Sybil's father was away that night and was not coming back till the next day, and auntie was to have dinner alone, with Sybil beside her, you may be sure, to "keep her company," and help her to get through dinner by opening her little mouth for "tastes" every now and then. But auntie had to manage alone, after all, for of course Sybil would not leave Floss and Carrots, and auntie sent up the very nicest things from the dining-table for the children to eat with their tea, and Sybil did get some "tastes," I can a.s.sure you.

And they laughed at each other in the dressing-gowns, and Floss quite forgot that she had expected to feel shy and strange. Only when auntie came up to the nursery again after dinner and made Floss tell her all about the long walk in the cold and the dark, and about the "kind porter," and the oldish-looking lady, and, further back still, about the leaving home in the morning and how poor mamma kissed them "so many, many times"--Floss could not help crying again a little, nor could auntie either. And though Carrots and Sybil did not cry, their little faces looked very solemn and as if they almost thought they _should_ cry, as they sat side by side on the rug in front of the high nursery guard, Carrots in the funny red-flannel dressing-gown which made him look _so_ "old fashioned," and Sybil in her white embroidery and rose ribbons, crumpling them all up "anyhow" in a way which really went to Floss's heart, though auntie did not seem to mind.

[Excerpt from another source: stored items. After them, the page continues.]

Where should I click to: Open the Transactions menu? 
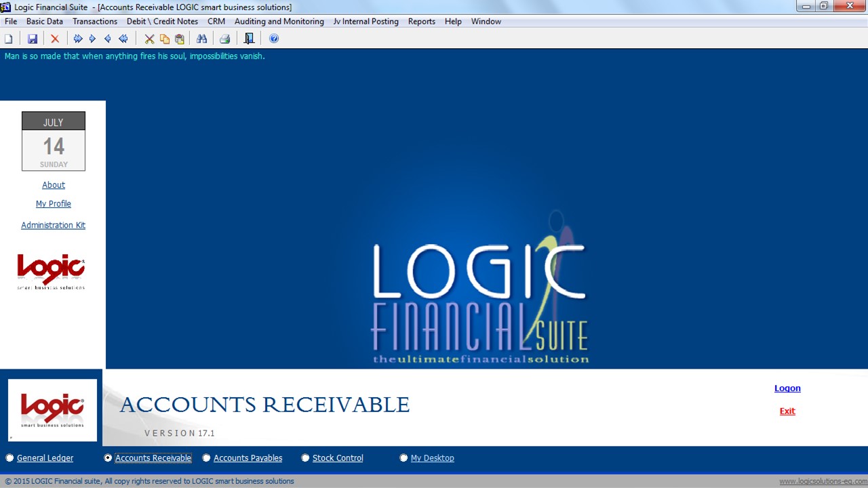95,22
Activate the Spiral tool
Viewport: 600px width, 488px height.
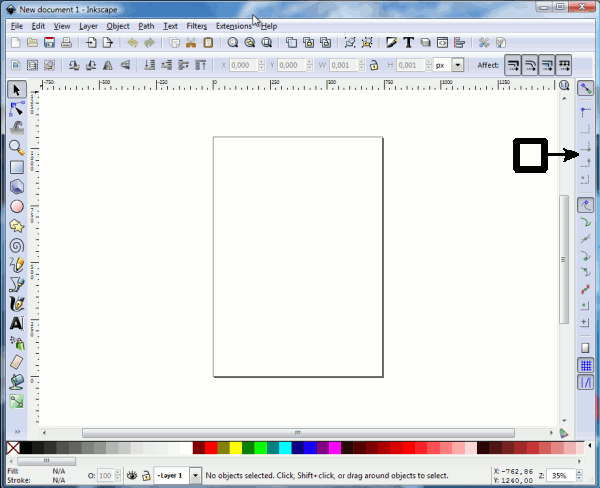pos(17,244)
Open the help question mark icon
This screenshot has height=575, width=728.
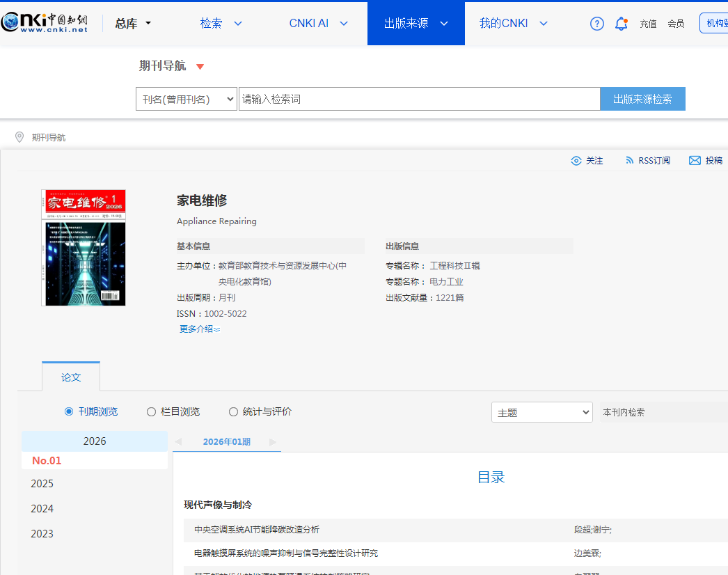596,24
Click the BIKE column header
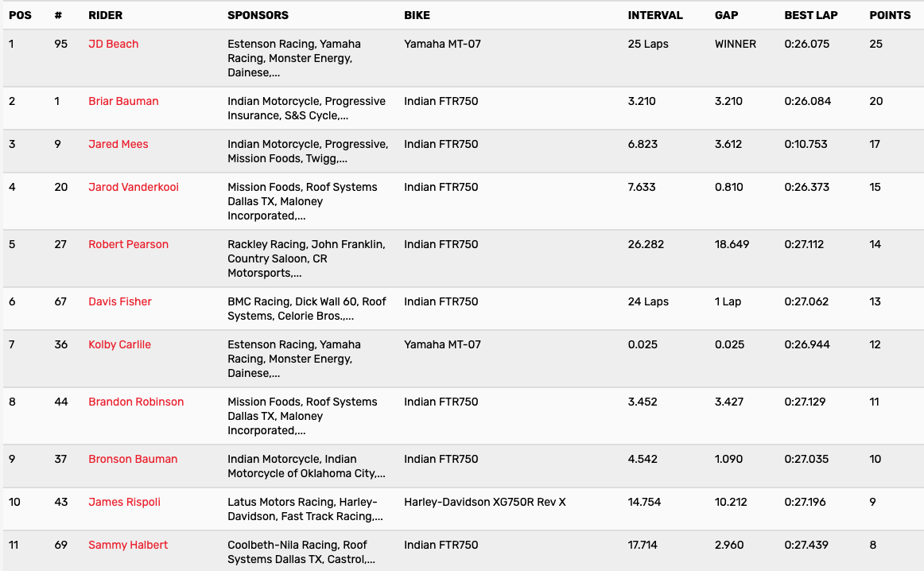Viewport: 924px width, 571px height. coord(417,15)
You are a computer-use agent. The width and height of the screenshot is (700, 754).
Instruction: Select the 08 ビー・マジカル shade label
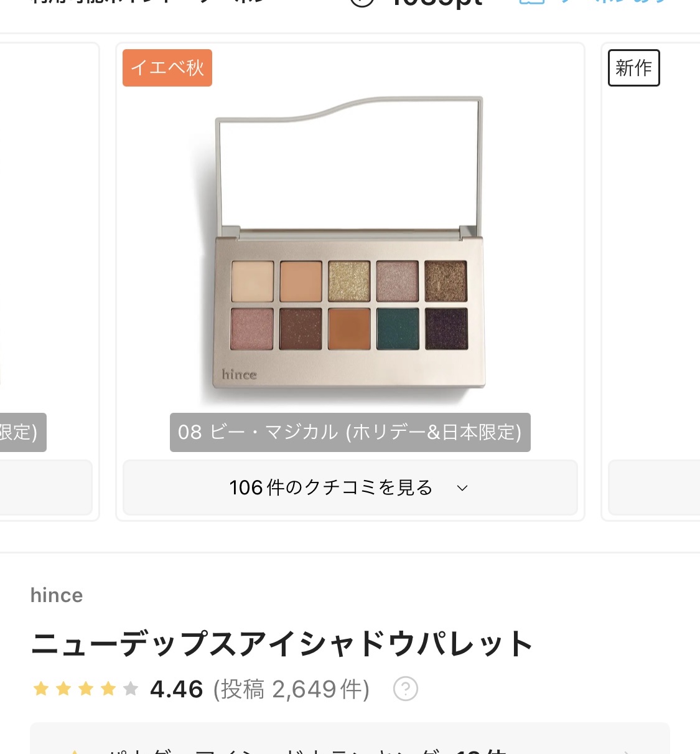pyautogui.click(x=350, y=432)

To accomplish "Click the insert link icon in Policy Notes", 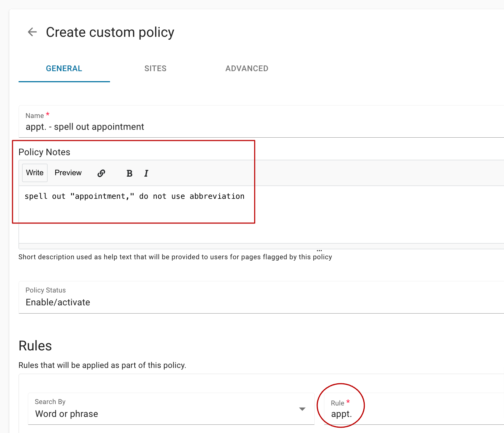I will 101,173.
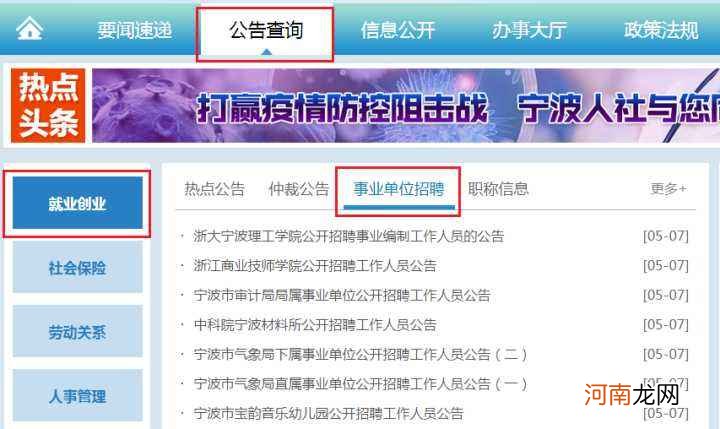Open the 要闻速递 menu item
Image resolution: width=720 pixels, height=429 pixels.
(135, 30)
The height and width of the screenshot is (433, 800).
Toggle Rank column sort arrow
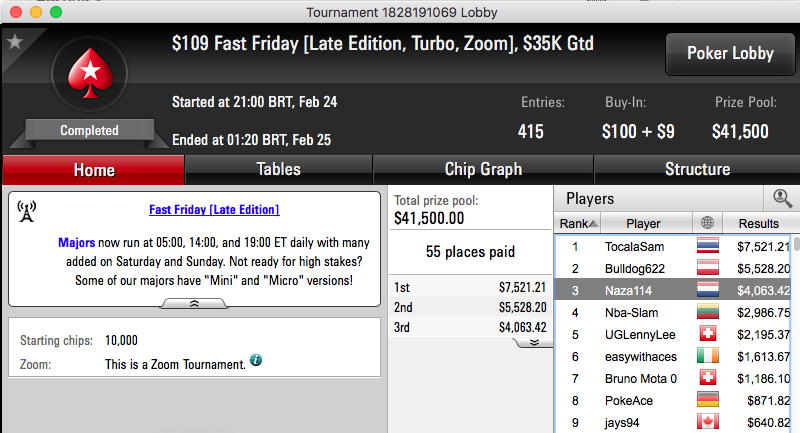point(593,223)
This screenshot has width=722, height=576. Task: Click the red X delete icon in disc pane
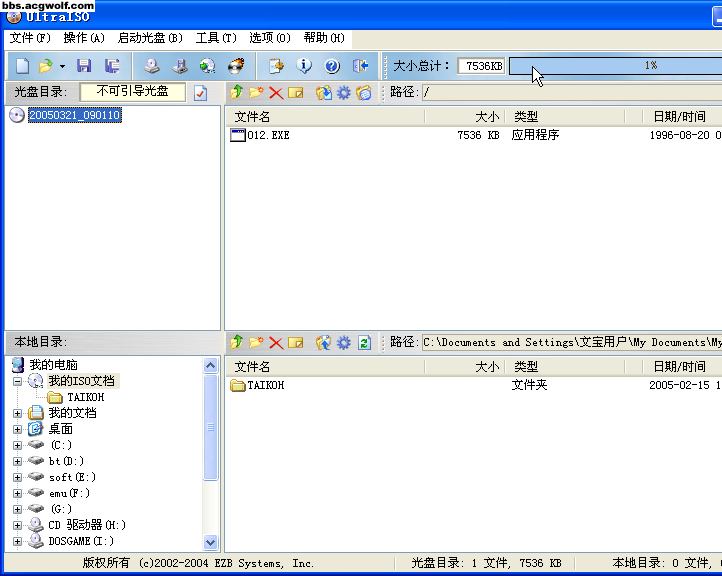point(276,92)
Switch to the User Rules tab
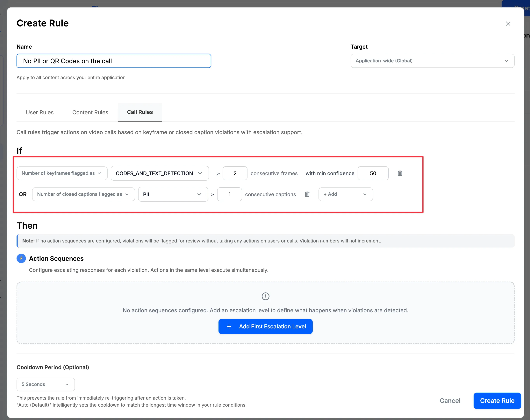530x420 pixels. pos(40,112)
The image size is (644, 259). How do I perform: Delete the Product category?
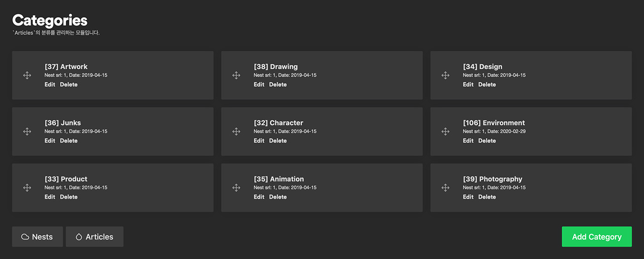click(x=69, y=197)
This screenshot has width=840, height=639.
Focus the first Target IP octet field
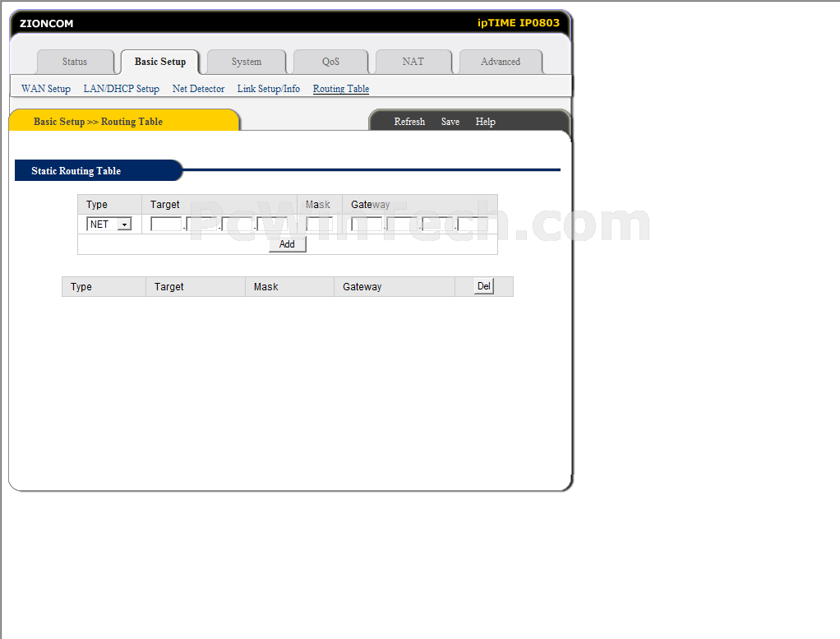[x=166, y=225]
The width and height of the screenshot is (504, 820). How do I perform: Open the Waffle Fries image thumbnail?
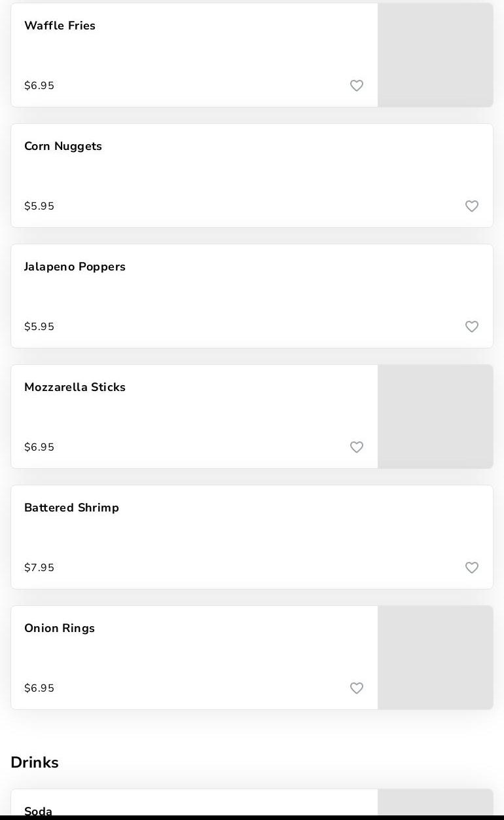pyautogui.click(x=435, y=55)
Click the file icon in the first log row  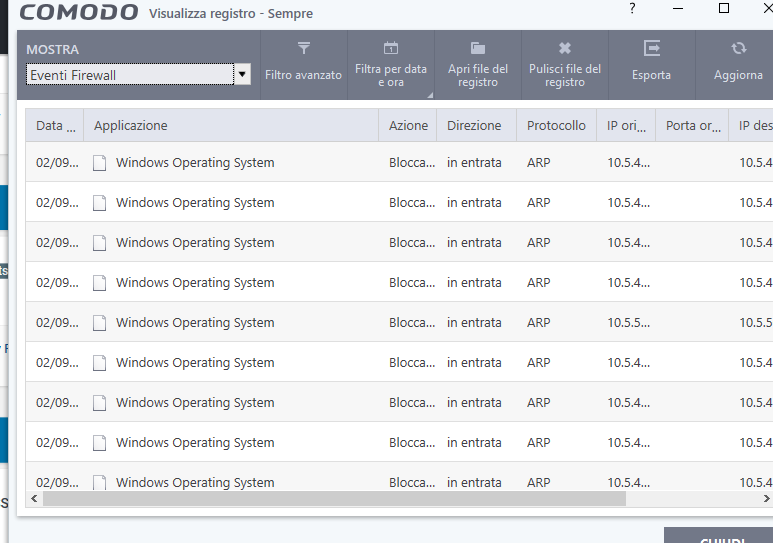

Then came bed-time. Such a nice bed-time, for auntie had prepared for them two dear little rooms, with a door between, that they should not feel far away from each other. And though it was the very first time in Carrots' life that he had gone to bed without kind old nurse to tuck him up, he did not feel unhappy, for Floss reminded him what a good thing it was that their mother had nurse with her now she was ill, and besides, Sybil's French maid Denise was _very_ kind and merry, and not at all "stuck up" or grand.

And the waking the next morning!

Who does not know those first wakings in a strange place! Sometimes so pleasant, sometimes _so_ sad, but never, I think, without a strange interestingness of their own. This waking was pleasant, though so strange. The sun was shining for one thing--a great thing, I think I should call it, and the children felt it to be so.

They woke about the same time and called out to each other, and then Floss got out of bed and went to see how Carrots was looking, after all his adventures.

"You haven't caught cold I hope, Carrots," she said in a motherly tone.

"Oh no. I'm _quite_ well," replied Carrots, "I haven't even a cold in my nose. And isn't it a nice morning, Floss, and isn't this a _lovely_ room?"

"Yes," said Floss, "and so is mine, Carrots."

"And auntie _is_ kind, isn't she, Floss?"

"Oh, _very_," said Floss.

"Isn't it nice to see the sun?" said Carrots. "Floss, I can't understand how it can always be the same sun, however far we go."

"But don't you remember what I showed you," said Floss, "about the world being like a little ball, always going round and round a great light, so _of course_ the great light must always be the same?"

"Yes," said Carrots dreamily, "but still it seems funny. Will mamma see the sun at that nice warm place over the sea?"